For detailed implementation guidance including hardware selection and certification considerations, see AI collision avoidance for trams and light rail.

Threat and Behavior Detection in CCTV

AI-powered cameras in transit hubs and onboard vehicles monitor for safety hazards including aggression between passengers, weapon presence, and abandoned objects that may indicate a security threat. AI can detect unusual activities and notify staff in real time, reducing the response window from minutes (a human reviewing footage after the fact) to seconds (an automated alert to the nearest member of staff or control room). On a major metropolitan rail network, AI analysis across a large CCTV estate has helped staff detect tunnel trespassers in real time and intervene before anyone is harmed. That is a capability that would require one operator per camera feed to replicate manually.

For the full technical breakdown of onboard and station threat detection, see edge AI CCTV threat detection.

Passenger Counting and Crowd Density

Computer vision systems count passengers boarding and alighting at each stop, building a real-time occupancy model for every vehicle in the fleet. AI systems can predict crowding thresholds at transit stations and adjust train dispatch patterns accordingly, reducing the frequency of overcrowded services, improving use of available space per vehicle, and cutting the dwell time penalty that comes from passengers unable to board. Crowd-density heatmaps generated from station cameras let operators identify chronic pinch points (stairwells, platform ends, fare gates) and redesign them based on measured data rather than staff observation.

See passenger counting with edge AI for implementation specifics.

Platform Intrusion and Level-Crossing Monitoring

Platform edge detection systems use computer vision to identify when a person or object has crossed into the gap between the platform and the track, or onto the track itself, triggering alerts to train operators and platform staff before a train arrives. Level-crossing monitoring extends the same logic to road-rail intersections: cameras classify whether the crossing is clear before a train is given proceed authority, providing a redundant check on gate and barrier systems. Obstacle and intrusion detection improves safety across both settings by catching edge cases that fixed-point sensors miss, such as a person who has fallen onto the track after the train has entered the station zone.
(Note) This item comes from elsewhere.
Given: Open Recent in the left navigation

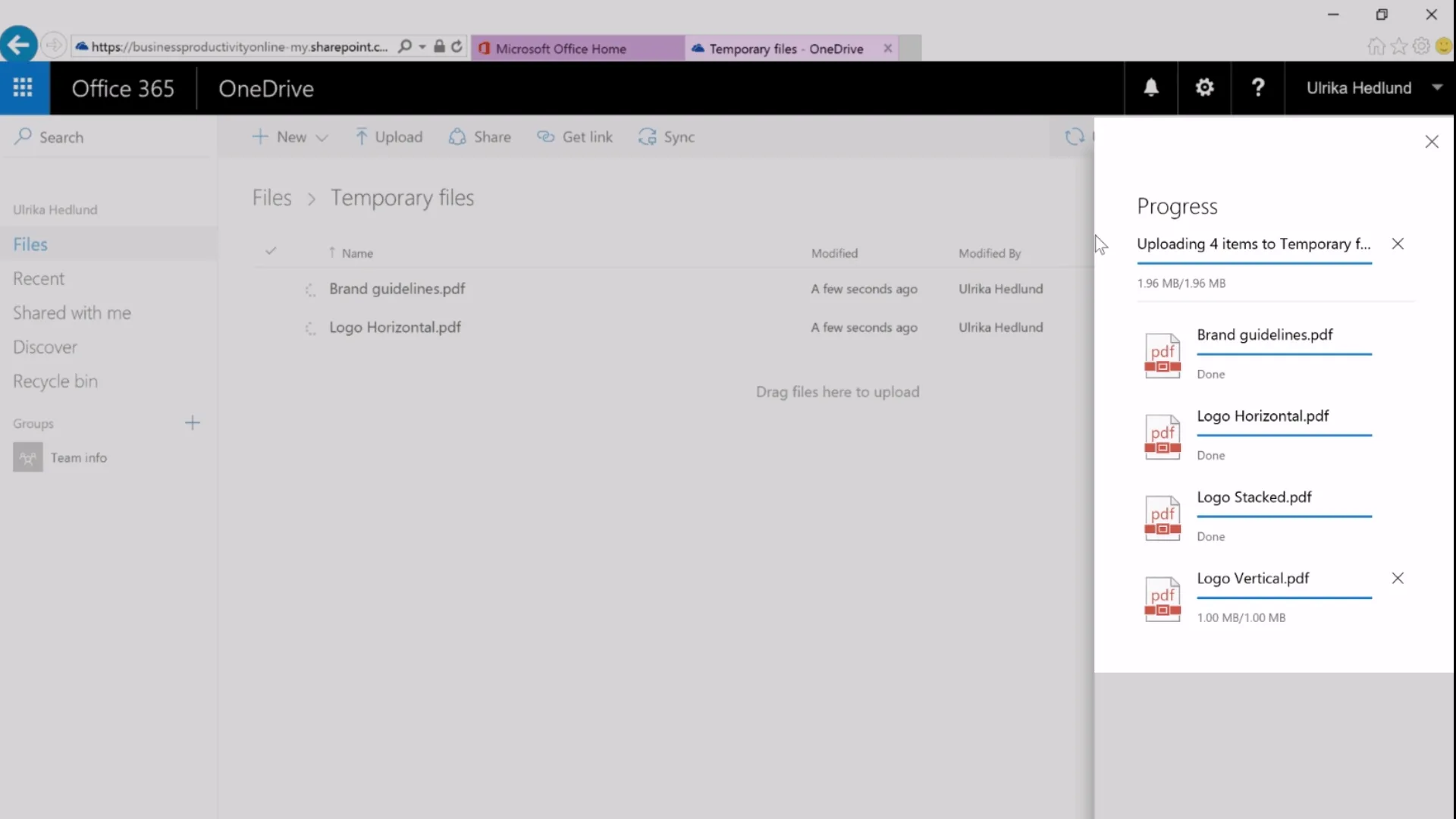Looking at the screenshot, I should click(39, 278).
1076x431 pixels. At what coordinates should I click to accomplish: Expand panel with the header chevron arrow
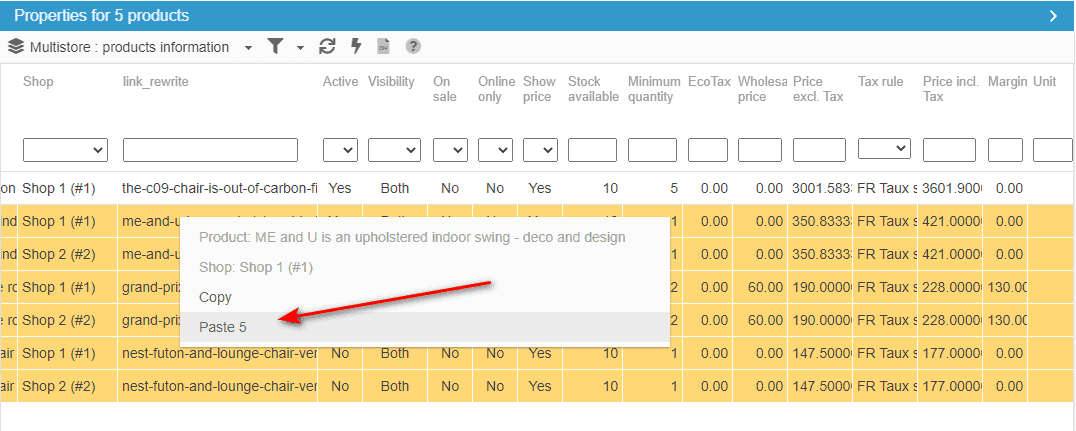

Platform screen doors, where installed, reduce intrusion risk mechanically, but most light rail and tram infrastructure operates with open platforms where only a detection system provides the warning. Computer vision fills that gap cost-effectively: a camera covering a 50-meter platform section can replace multiple point sensors and handles edge cases (partially fallen objects, small children near the edge) that beam-based systems miss. Integration with the platform announcement system allows an automated warning message to play within seconds of a detection, before any staff member needs to act.

These use cases share infrastructure with collision avoidance and benefit from the same onboard and trackside hardware.

Asset and Infrastructure Inspection

Computer vision cameras mounted on inspection vehicles or trains in service capture continuous footage of track, overhead line equipment, tunnel walls, and platform infrastructure. Infrastructure maintenance can be enhanced by computer vision detecting structural anomalies (cracks, corrosion, ballast displacement) that are invisible to periodic manual inspections and only become apparent in high-resolution images analyzed frame by frame. Cameras can detect surface wear on rail heads and wheel flanges and generate repair priorities automatically, shifting maintenance from time-based schedules to condition-based interventions and reducing the risk of in-service failures.

The economic case is strong. A track geometry defect caught by a vision inspection pass costs a fraction of the same defect caught after an in-service incident. Vision-based inspection also enables inspection frequency that manual teams cannot match: a camera mounted on a revenue-service train inspects the route on every trip, while a manual inspection team covers the same track once a week at best. Early adopter networks have reported reductions in track incidents of 30–40% after deploying real-time condition monitoring (Intel Market Research, 2024).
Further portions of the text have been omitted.